Despite the fact that mTORC1 is a known "master regulator" of cellular metabolism and many groups have identified metabolic defects in cells deficient in the TSC1 or TSC2 proteins, how to translate these discoveries into improved therapeutic strategies for TSC is incompletely understood, representing a fundamental knowledge gap. Furthermore, the effects of cellular metabolism can be cell-type and species-dependent, and the vast majority of these studies were done in cells from mice or rats.
Our central hypothesis is that we can utilize patient-derived cells to identify highly effective, well-tolerated metabolically targeted therapeutic strategies for children and adults with TSC. This project is a key step in translating metabolic reprogramming from "bench to bedside" and may lead to completely new, highly feasible therapeutic concepts for TSC, using agents that are already clinically available with very favorable safety profiles.
In Aim 1, we will define how the metabolism of TSC2-deficient patient-derived cells is "reprogrammed" in order to identify metabolic vulnerabilities or "Achilles' heels" that can be used to design novel therapies. This will be done in collaboration with Dr. Clary Clish, who is the Director of the Metabolomic Platform at the Broad Institute of the Massachusetts Institute of Technology and Harvard. In Aim 2, we will test drugs and compounds that target these vulnerabilities on the growth and survival of patient-derived cells in cell culture. We will also perform a drug screen of patient-derived cells to identify new therapeutic agents for TSC that are already Food and Drug Administration-approved, in collaboration with Dr. Caroline Shamu, Director of the Institute for Chemical and Cellular Biology-Longwood at Harvard Medical School. In Aim 3, we will test drugs and compounds that target metabolic vulnerabilities on the growth and survival of patient-derived cells, in mice. We will utilize a novel bioluminescent imaging approach that allows us to detect patient-derived cells in living mice, enhancing our ability to conduct efficient preclinical trials of novel therapeutic strategies.
We expect this project to have high clinical impact by revealing how metabolic reprogramming contributes to cell growth and survival in patient-derived cells, thereby paving the way for targeting these metabolic networks in TSC. We expect this project to define novel and highly feasible therapeutic concepts for TSC, with relevance to all proliferative lesions in TSC that are driven by mTORC1 activation.

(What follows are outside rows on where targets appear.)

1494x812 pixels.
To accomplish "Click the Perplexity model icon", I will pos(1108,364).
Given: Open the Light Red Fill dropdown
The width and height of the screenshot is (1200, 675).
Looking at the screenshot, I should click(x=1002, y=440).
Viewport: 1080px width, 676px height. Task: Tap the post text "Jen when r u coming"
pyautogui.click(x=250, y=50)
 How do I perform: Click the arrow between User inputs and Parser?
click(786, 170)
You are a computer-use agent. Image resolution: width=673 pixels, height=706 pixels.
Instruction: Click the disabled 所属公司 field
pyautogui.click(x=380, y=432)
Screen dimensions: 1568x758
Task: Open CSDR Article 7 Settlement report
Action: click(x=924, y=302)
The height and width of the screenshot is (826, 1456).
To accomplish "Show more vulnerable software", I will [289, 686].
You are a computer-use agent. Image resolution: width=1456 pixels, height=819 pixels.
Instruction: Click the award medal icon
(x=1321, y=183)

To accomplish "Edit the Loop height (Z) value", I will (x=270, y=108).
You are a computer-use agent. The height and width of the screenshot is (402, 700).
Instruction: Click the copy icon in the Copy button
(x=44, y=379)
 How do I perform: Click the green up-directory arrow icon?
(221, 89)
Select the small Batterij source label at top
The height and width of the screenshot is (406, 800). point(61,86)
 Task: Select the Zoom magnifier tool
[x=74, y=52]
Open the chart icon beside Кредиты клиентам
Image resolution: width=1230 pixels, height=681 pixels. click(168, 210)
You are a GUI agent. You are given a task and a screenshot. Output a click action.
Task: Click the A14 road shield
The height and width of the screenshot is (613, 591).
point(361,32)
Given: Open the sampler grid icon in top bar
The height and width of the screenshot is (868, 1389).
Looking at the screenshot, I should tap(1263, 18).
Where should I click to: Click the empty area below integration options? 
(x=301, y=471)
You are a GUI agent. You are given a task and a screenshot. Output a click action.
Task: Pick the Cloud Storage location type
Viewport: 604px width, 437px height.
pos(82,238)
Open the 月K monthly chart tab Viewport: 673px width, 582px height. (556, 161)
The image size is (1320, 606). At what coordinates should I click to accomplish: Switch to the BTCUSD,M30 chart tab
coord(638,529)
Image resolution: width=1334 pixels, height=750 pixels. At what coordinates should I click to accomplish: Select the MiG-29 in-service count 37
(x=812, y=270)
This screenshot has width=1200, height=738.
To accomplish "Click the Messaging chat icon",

We speculate that targeting cellular metabolism will provide a more complete and durable response when compared with mTORC1 inhibitors as single agents in TSC. In some patients, mTORC1 inhibitors might not be needed at all; in other patients, metabolically targeted therapies could allow mTORC1 inhibitors to be used at lower doses and/or for shorter durations, with metabolic "maintenance" therapy.